初始化的工作主要由 Py_initializeEx(pythonrun.c) 完成。
下面分别对 Py_initializeEx 中的关键步骤进行分析。
在 Py_initializeEx 中对应的代码:
- PyInterpreterState_New
- PyThreadState_New
- PyThreadState_Swap(设置_PyThreadState_Current)
//pystate.c
typedef struct _is {
struct _is *next;
struct _ts *tstate_head;
PyObject *modules;
PyObject *sysdict;
PyObject *builtins;
PyObject *codec_search_path;
PyObject *codec_search_cache;
PyObject *codec_error_registry;
#ifdef HAVE_DLOPEN
int dlopenflags;
#endif
#ifdef WITH_TSC
int tscdump;
#endif
} PyInterpreterState;
typedef struct _ts {
/* See Python/ceval.c for comments explaining most fields */
struct _ts *next;
PyInterpreterState *interp;
struct _frame *frame;
int recursion_depth;
/* 'tracing' keeps track of the execution depth when tracing/profiling.

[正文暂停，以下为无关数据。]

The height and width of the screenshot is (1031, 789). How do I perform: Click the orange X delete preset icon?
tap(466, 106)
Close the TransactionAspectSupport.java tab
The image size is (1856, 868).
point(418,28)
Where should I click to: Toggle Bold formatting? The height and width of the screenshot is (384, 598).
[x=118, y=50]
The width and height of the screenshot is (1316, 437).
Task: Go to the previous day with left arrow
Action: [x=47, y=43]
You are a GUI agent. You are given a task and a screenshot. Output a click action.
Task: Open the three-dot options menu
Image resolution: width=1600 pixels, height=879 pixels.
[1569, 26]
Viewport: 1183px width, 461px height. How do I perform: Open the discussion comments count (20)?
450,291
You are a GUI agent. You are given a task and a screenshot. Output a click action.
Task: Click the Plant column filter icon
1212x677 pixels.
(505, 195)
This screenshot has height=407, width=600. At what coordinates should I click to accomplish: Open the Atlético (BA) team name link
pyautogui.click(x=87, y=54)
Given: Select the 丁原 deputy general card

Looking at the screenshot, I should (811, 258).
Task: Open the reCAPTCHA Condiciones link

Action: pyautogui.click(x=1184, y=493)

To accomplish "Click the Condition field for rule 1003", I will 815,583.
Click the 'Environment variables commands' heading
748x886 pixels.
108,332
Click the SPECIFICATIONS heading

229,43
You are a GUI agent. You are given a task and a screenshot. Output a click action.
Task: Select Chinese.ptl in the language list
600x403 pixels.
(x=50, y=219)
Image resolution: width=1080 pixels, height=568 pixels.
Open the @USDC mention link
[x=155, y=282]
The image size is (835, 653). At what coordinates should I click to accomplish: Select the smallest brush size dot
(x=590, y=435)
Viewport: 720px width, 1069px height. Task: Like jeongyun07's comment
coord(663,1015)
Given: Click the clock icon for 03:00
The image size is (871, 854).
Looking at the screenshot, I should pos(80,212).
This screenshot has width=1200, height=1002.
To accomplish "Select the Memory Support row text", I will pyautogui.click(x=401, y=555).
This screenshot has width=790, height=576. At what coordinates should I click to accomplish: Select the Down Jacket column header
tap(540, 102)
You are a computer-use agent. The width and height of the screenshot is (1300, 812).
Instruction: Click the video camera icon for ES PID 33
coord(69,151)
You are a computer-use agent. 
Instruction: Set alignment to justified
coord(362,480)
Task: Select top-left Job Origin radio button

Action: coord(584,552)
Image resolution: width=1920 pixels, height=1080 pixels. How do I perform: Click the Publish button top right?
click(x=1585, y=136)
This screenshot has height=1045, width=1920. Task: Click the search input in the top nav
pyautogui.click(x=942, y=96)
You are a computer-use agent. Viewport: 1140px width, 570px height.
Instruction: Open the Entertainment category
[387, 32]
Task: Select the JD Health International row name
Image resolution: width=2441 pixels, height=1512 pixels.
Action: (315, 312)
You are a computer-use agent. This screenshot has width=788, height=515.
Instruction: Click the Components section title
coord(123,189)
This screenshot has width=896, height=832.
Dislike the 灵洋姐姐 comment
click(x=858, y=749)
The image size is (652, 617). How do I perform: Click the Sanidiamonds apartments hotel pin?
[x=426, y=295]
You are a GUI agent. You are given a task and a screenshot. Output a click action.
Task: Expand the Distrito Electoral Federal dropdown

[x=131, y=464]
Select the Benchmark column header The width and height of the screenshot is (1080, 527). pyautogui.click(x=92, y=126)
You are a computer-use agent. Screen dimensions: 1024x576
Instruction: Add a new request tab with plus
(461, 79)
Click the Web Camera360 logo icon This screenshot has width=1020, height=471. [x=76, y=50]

This is to prevent the actual trace/profile code from being recorded in
the trace/profile. */
int tracing;
int use_tracing;
Py_tracefunc c_profilefunc;
Py_tracefunc c_tracefunc;
PyObject *c_profileobj;
PyObject *c_traceobj;
PyObject *curexc_type;
PyObject *curexc_value;
PyObject *curexc_traceback;
PyObject *exc_type;
PyObject *exc_value;
PyObject *exc_traceback;
PyObject *dict; /* Stores per-thread state */
/* tick_counter is incremented whenever the check_interval ticker
* reaches zero. The purpose is to give a useful measure of the number
* of interpreted bytecode instructions in a given thread. This
* extremely lightweight statistic collector may be of interest to
* profilers (like psyco.jit()), although nothing in the core uses it.
*/
int tick_counter;
int gilstate_counter;
PyObject *async_exc; /* Asynchronous exception to raise */
long thread_id; /* Thread id where this tstate was created */
/* XXX signal handlers should also be here */
} PyThreadState;PyInterpreterState 模拟操作系统中的进程环境,PyThreadState 模拟线程环境。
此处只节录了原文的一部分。